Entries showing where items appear
<<<<

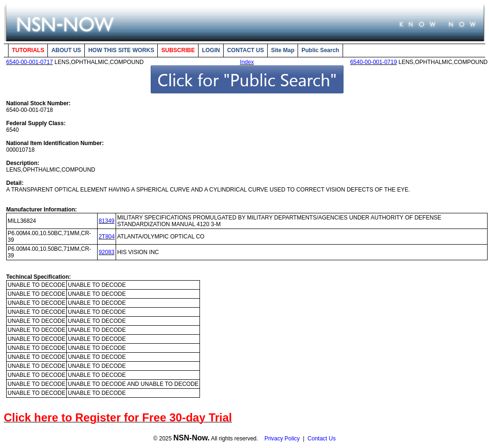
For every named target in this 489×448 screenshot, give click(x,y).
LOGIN (211, 50)
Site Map (282, 50)
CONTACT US (245, 50)
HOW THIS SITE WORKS (121, 50)
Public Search (320, 50)
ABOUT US (66, 50)
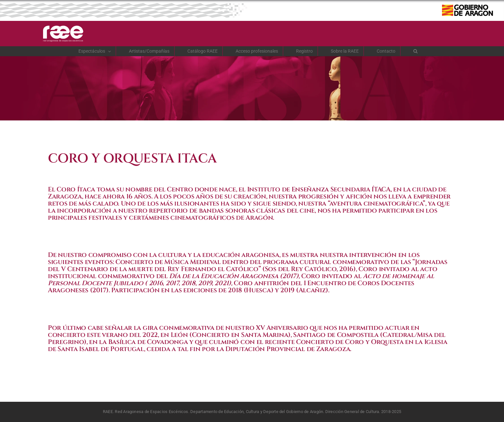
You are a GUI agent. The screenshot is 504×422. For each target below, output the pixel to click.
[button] (416, 51)
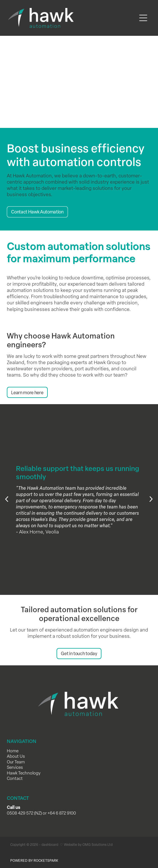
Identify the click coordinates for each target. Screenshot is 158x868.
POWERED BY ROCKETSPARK (34, 860)
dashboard (50, 844)
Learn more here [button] (27, 393)
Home (12, 750)
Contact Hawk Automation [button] (37, 212)
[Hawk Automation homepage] (72, 18)
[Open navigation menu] (143, 18)
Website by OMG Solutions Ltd (88, 844)
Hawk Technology (24, 773)
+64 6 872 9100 (62, 813)
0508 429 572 (20, 813)
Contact (14, 778)
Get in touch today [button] (79, 653)
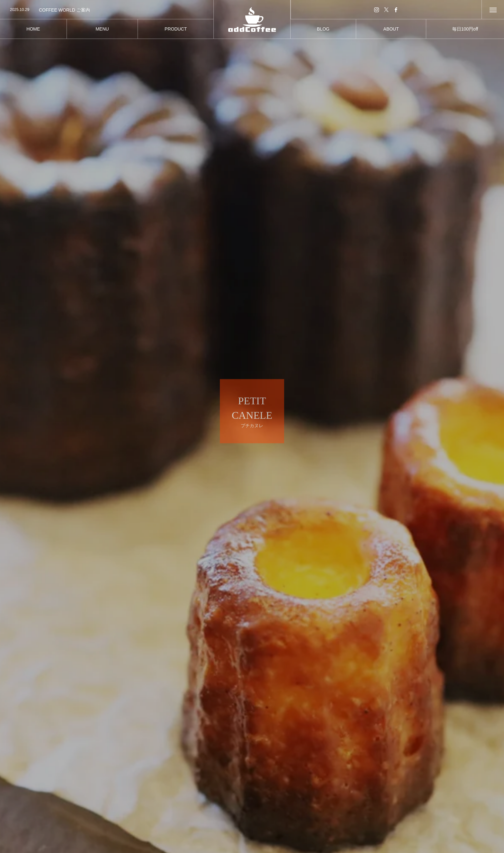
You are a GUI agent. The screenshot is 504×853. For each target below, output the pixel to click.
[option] (107, 10)
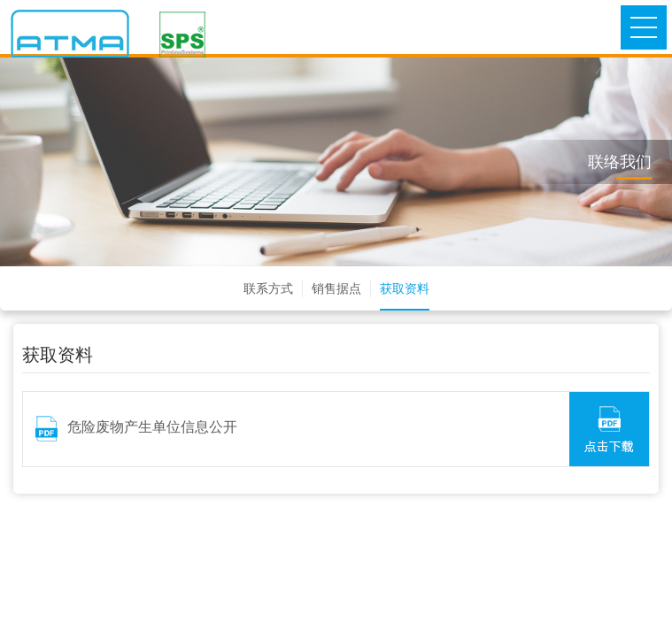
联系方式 (268, 288)
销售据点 (336, 288)
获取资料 (405, 288)
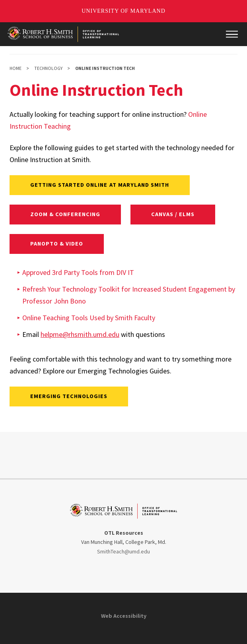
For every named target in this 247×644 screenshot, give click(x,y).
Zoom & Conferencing (65, 214)
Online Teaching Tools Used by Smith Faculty (89, 317)
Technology (48, 68)
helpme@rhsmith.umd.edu (80, 334)
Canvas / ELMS (173, 214)
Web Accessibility (124, 616)
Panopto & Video (57, 244)
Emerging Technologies (69, 396)
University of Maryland (123, 11)
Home (16, 68)
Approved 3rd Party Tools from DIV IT (78, 272)
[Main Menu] (232, 34)
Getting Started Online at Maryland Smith (100, 185)
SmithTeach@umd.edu (123, 551)
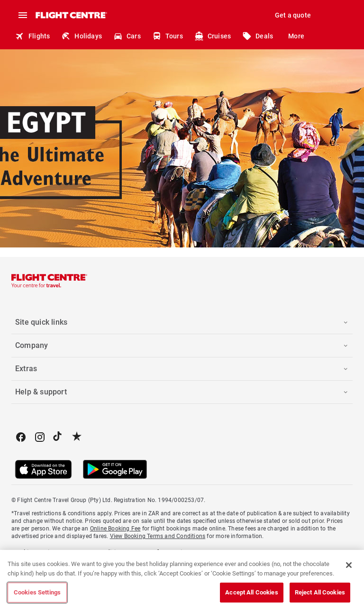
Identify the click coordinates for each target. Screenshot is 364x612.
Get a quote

>>>>

Copy every item above with each "GUI agent" swapped for "web agent" and nothing else changed, and omit the picture lines.

For every named target in this 489×448 screenshot, give click(x,y).
LOGIN (211, 50)
Site Map (282, 50)
CONTACT US (245, 50)
HOW THIS SITE WORKS (121, 50)
Public Search (320, 50)
ABOUT US (66, 50)
You are a web agent. The screenshot is 504×422. For each target below, output the pixel to click.
[button] (416, 51)
Identify the click coordinates for each target. Screenshot is 158x868.
POWERED BY ROCKETSPARK (34, 860)
dashboard (50, 844)
Learn more here [button] (27, 393)
Home (12, 750)
Contact Hawk Automation [button] (37, 212)
[Hawk Automation homepage] (72, 18)
[Open navigation menu] (143, 18)
Website by OMG Solutions Ltd (88, 844)
Hawk Technology (24, 773)
+64 6 872 9100 (62, 813)
0508 429 572 (20, 813)
Contact (14, 778)
Get in touch today [button] (79, 653)
You are a web agent. The screenshot is 504×853. For each target below, output the pixel to click.
[option] (107, 10)
联系方式 (268, 288)
销售据点 (336, 288)
获取资料 (405, 288)
For every named target in this 247×644 screenshot, give click(x,y).
Zoom & Conferencing (65, 214)
Online Teaching Tools Used by Smith Faculty (89, 317)
Technology (48, 68)
helpme@rhsmith.umd.edu (80, 334)
Canvas / ELMS (173, 214)
Web Accessibility (124, 616)
Panopto & Video (57, 244)
Emerging Technologies (69, 396)
University of Maryland (123, 11)
Home (16, 68)
Approved 3rd Party Tools from DIV IT (78, 272)
[Main Menu] (232, 34)
Getting Started Online at Maryland Smith (100, 185)
SmithTeach@umd.edu (123, 551)
Identify the click coordinates for each target. Screenshot is 364x612.
Get a quote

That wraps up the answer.